Giter VIP home page Giter VIP logo

car_behavioral_cloning's Introduction

Car_behavioral_cloning

CNN netwrok for end-to-end driving on Udacity simulator

Lake Track
Lake Track

Project Description

In this project, I use a neural network to clone car driving behavior. It is a supervised regression problem between the car steering angles and the road images in front of a car.

Those images were taken from three different camera angles (from the center, the left and the right of the car).

The network is based on The NVIDIA model, which has been proven to work in this problem domain.

As image processing is involved, the model is using convolutional layers for automated feature engineering.

Files included

  • model.py The script used to create and train the model.
  • drive.py The script to drive the car.
  • utils.py The script to provide useful functionalities (i.e. image preprocessing and augumentation)
  • model.h5 The model weights.

Run the pretrained model

Start up the Udacity self-driving simulator, choose a scene and press the Autonomous Mode button. Then, run the model as follows:

python drive.py model.h5

To train the model

You'll need the data folder which contains the training images.

python model.py 

This will generate a file model.h5 after 5 epochs

Model Architecture Design

The design of the network is based on the NVIDIA model, which has been used by NVIDIA for the end-to-end self driving test. As such, it is well suited for the project.

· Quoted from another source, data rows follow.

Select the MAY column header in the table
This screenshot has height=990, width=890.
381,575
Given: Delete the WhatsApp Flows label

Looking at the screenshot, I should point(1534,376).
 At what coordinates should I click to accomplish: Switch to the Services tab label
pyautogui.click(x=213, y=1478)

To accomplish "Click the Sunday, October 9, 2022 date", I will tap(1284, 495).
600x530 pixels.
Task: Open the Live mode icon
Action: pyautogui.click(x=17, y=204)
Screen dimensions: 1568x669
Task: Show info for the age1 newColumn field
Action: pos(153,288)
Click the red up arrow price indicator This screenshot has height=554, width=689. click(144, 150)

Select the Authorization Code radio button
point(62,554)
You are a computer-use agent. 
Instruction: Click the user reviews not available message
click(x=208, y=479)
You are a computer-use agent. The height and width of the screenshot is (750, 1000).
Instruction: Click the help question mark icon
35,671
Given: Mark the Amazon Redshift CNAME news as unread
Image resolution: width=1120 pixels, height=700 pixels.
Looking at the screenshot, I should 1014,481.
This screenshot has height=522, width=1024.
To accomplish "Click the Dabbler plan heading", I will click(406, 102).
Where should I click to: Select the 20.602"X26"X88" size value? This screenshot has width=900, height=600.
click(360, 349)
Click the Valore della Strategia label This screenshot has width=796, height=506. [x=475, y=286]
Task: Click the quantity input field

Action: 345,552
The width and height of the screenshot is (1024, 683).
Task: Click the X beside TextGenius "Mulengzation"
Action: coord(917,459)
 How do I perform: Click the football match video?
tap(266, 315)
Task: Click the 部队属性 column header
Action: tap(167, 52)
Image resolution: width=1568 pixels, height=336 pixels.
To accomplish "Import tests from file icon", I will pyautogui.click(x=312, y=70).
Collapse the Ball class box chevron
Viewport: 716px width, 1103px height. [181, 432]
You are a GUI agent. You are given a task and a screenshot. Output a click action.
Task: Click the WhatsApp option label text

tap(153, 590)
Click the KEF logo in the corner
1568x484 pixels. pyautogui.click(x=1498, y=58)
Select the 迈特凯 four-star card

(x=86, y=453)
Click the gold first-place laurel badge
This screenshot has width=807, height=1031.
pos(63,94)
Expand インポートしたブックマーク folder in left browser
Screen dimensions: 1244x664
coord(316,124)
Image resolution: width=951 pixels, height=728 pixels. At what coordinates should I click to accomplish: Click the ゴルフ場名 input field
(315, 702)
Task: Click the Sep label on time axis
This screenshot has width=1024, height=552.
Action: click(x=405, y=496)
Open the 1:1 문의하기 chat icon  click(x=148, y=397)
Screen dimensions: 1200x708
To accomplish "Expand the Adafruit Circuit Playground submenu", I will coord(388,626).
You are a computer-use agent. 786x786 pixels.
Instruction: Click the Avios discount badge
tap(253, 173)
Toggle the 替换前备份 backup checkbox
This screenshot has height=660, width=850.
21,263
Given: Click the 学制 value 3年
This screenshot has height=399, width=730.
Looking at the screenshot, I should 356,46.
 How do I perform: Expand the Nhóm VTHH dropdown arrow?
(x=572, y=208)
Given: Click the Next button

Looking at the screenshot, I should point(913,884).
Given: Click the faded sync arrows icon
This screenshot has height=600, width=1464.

It is a deep convolution network which works well with supervised image classification / regression problems. As the NVIDIA model is well documented, I was able to focus how to adjust the training images to produce the best result with some adjustments to the model to avoid overfitting and adding non-linearity to improve the prediction.

I've added the following adjustments to the model.

  • I used Lambda layer to normalized input images to avoid saturation and make gradients work better.
  • I've added an additional dropout layer to avoid overfitting after the convolution layers.
  • I've also included ELU for activation function for every layer except for the output layer to introduce non-linearity.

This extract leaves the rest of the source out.